Cudlee Creek is located south of Chain of Ponds on the road out of Adelaide via Athelstone (Gorge Road). The ABS 2006 census records 764 people living in 304 dwellings.

==Facilities==
Cudlee Creek has a Soldiers Memorial Hall, Caravan Park, Pub, Tennis Courts, Golf Course and a Country Fire Station.

Points of interest:
- Gorge Wildlife Park, one of the largest privately owned animal parks in Australia (opened 1965)
- An old icecreamery now converted to a restaurant (opened 1890) known as the Cudlee Cafe
- The popular walking trail, the Heysen Trail passes through the town

The local Primary School, Millbrook Primary School, closed in 2010 after 131 years. The population of the school when it closed was 15 students.

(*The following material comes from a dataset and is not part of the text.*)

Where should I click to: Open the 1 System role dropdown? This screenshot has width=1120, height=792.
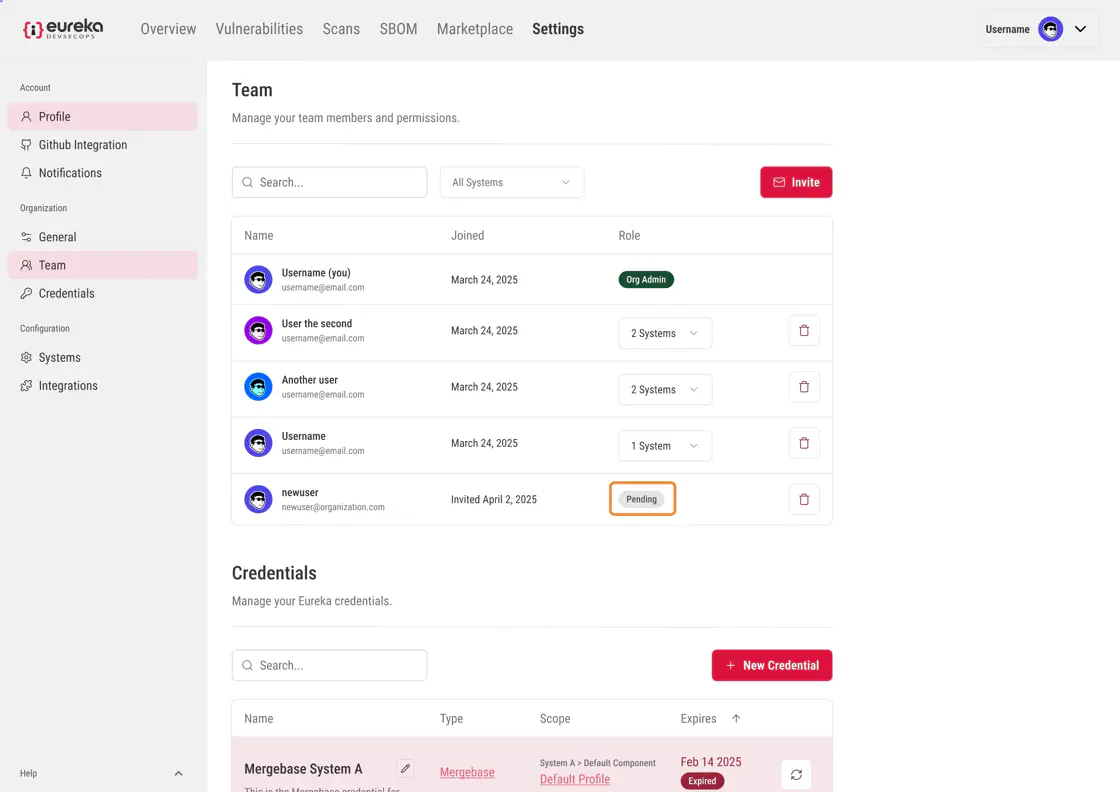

Cudlee Creek Conservation Park on the River Torrens, located near the Gorge Road-Lobethal Road intersection, is home to a variety of birds and marsupials who live in the stringybark, red gum, blue gum and manna gum woodlands on quite steep terrain. It was proclaimed in 1971 and contains no visitor facilities or amenities.

The Fox Creek mountain bike trails in the Mount Crawford forest south of the town. There are 2 km-3 km downhill tracks plus an 8 km cross-country track.

==Transport==
Gorge Road and Cudlee Creek-Lobethal Road run through the suburb.

The area is not serviced by Adelaide public transport. A coach is operated from Tea Tree Plaza Interchange to Mount Torrens and Mount Pleasant by Link SA. The Bus services the Gorge Wildlife Park, the Cudlee Cafe and Langley Road.